INSTRUCTIONS FOR THE TASK –
In the material below, output the lines from the one containing "You are a GUI" up to and including the one containing "Image resolution: width=1185", copied without any change.

WORKING DATA –
╭──

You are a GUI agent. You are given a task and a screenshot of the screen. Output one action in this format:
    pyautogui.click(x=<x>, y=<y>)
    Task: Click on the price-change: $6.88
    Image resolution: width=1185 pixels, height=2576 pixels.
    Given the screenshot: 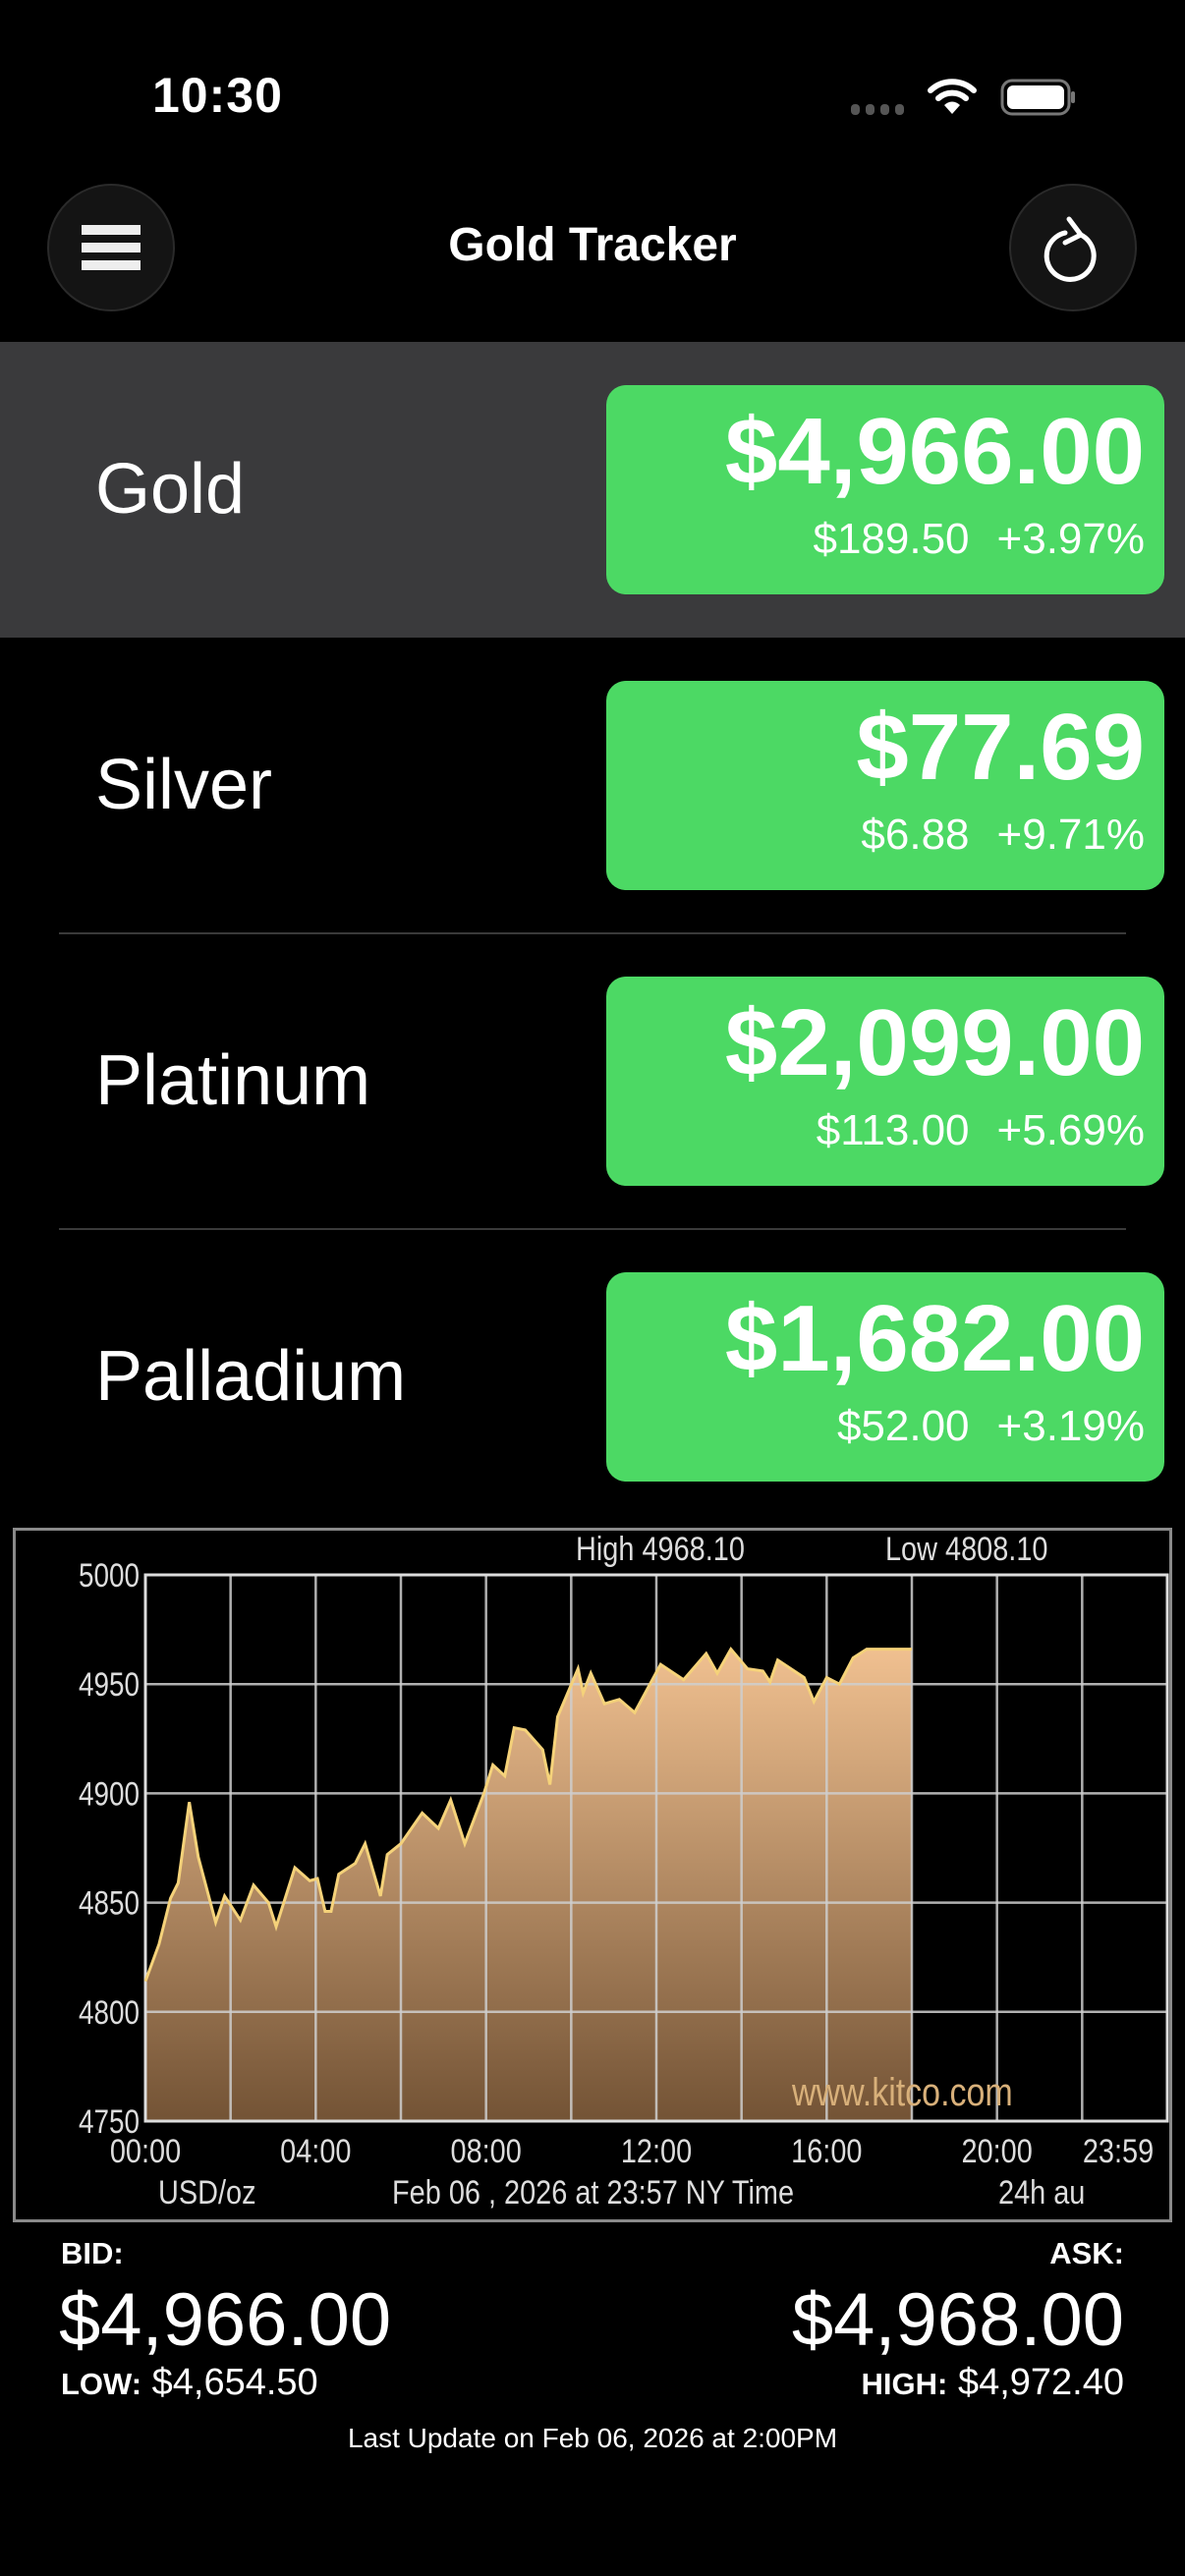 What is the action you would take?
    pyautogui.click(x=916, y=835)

╰──
╭──

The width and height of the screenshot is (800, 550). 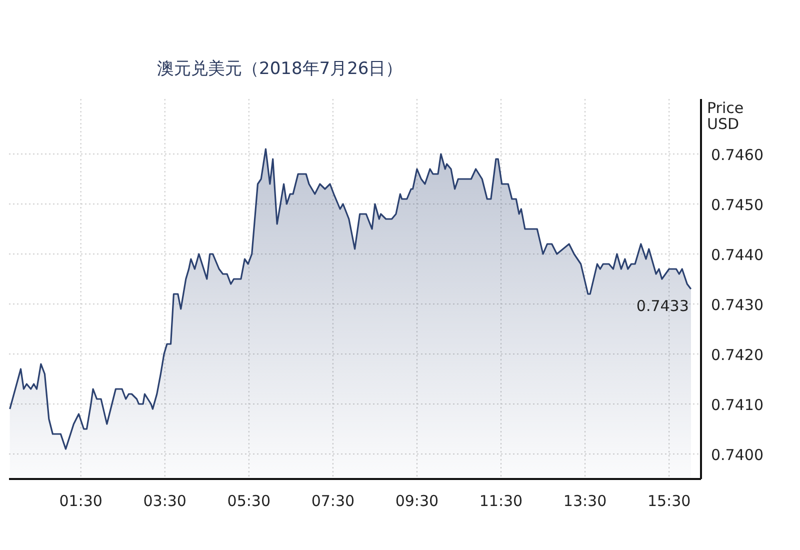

╰──

OUTPUT –
You are a GUI agent. You are given a task and a screenshot of the screen. Output one action in this format:
    pyautogui.click(x=<x>, y=<y>)
    Task: Click on the price-change: $6.88
    Image resolution: width=1185 pixels, height=2576 pixels.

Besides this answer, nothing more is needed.